Ia berharap kolaborasi tersebut dapat menghasilkan rekomendasi yang mendorong perubahan nyata di sektor pendidikan.
AI Ubah Dunia Kerja, Pendidikan Harus Siap
Salah satu isu yang mendapat perhatian dalam forum ini adalah perkembangan AI dan otomatisasi.
Data yang dipaparkan menunjukkan bahwa adopsi AI dan robot di lima negara Asia Tenggara menciptakan sekitar dua juta lapangan kerja terampil selama periode 2018–2022.
Namun, pada saat yang sama, perkembangan tersebut juga menggeser sekitar 1,4 juta pekerja dengan keterampilan rendah.
Kondisi ini menunjukkan bahwa sistem pendidikan perlu beradaptasi dengan cepat.
Karena itu, Kemendikdasmen mendorong penerapan kebijakan berbasis bukti atau evidence-based policy.
Pendekatan ini memanfaatkan hasil penelitian, pengalaman lapangan, dan aspirasi masyarakat sebagai dasar penyusunan kebijakan.
Indonesia Percepat Transformasi Pendidikan
Dalam rilisnya, Kemendikdasmen menjelaskan bahwa Indonesia terus menjalankan transformasi pendidikan melalui pendekatan Deep Learning.
Pendekatan ini mendorong proses belajar yang lebih sadar, bermakna, dan menyenangkan.
Selain itu, pemerintah juga memperkuat kompetensi guru di bidang AI, coding, STEM, dan pendidikan karakter.
Kemendikdasmen juga meningkatkan tata kelola data pendidikan dan memperluas pemanfaatan teknologi pembelajaran.
Di sisi lain, pemerintah terus menjalankan revitalisasi satuan pendidikan untuk mendukung kualitas layanan belajar.
Hasil Forum Akan Jadi Rekomendasi Kebijakan
Kemendikdasmen menegaskan bahwa hasil penelitian harus memberi dampak nyata.
Karena itu, CPRN Summit 2026 tidak hanya menjadi forum diskusi.

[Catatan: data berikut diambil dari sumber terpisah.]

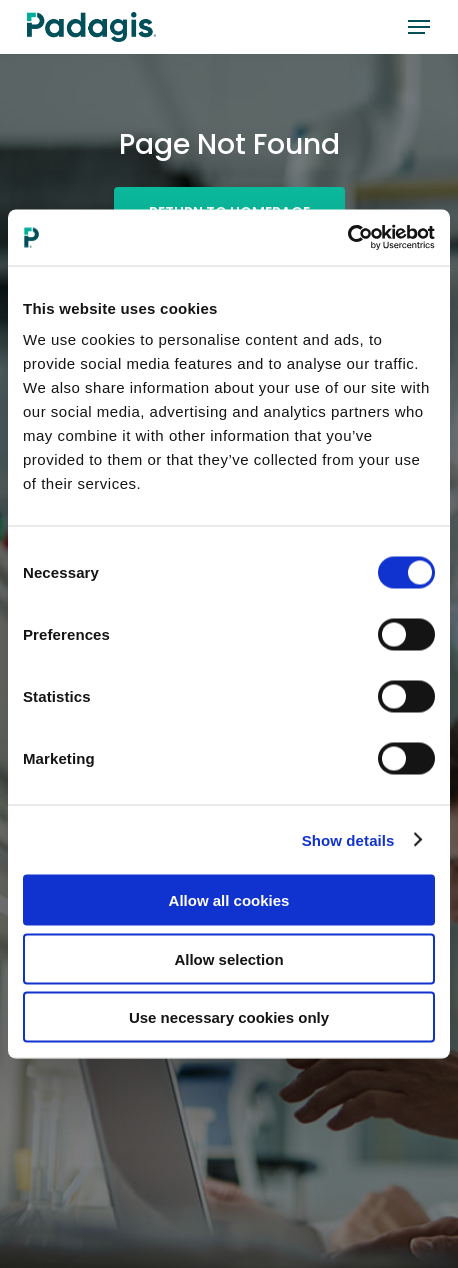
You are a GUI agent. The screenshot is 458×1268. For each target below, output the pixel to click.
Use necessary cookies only (229, 1017)
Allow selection (228, 958)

Forum ini juga menghasilkan berbagai luaran yang dapat dimanfaatkan oleh negara-negara anggota SEAMEO.
Luaran tersebut meliputi rekomendasi kebijakan, prosiding ilmiah terindeks Scopus, artikel jurnal akademik, dan buku untuk peneliti maupun praktisi pendidikan.
Melalui kolaborasi regional yang semakin kuat, Kemendikdasmen berharap negara-negara Asia Tenggara dapat membangun sistem pendidikan yang lebih inklusif, berkeadilan, dan siap menghadapi tantangan masa depan.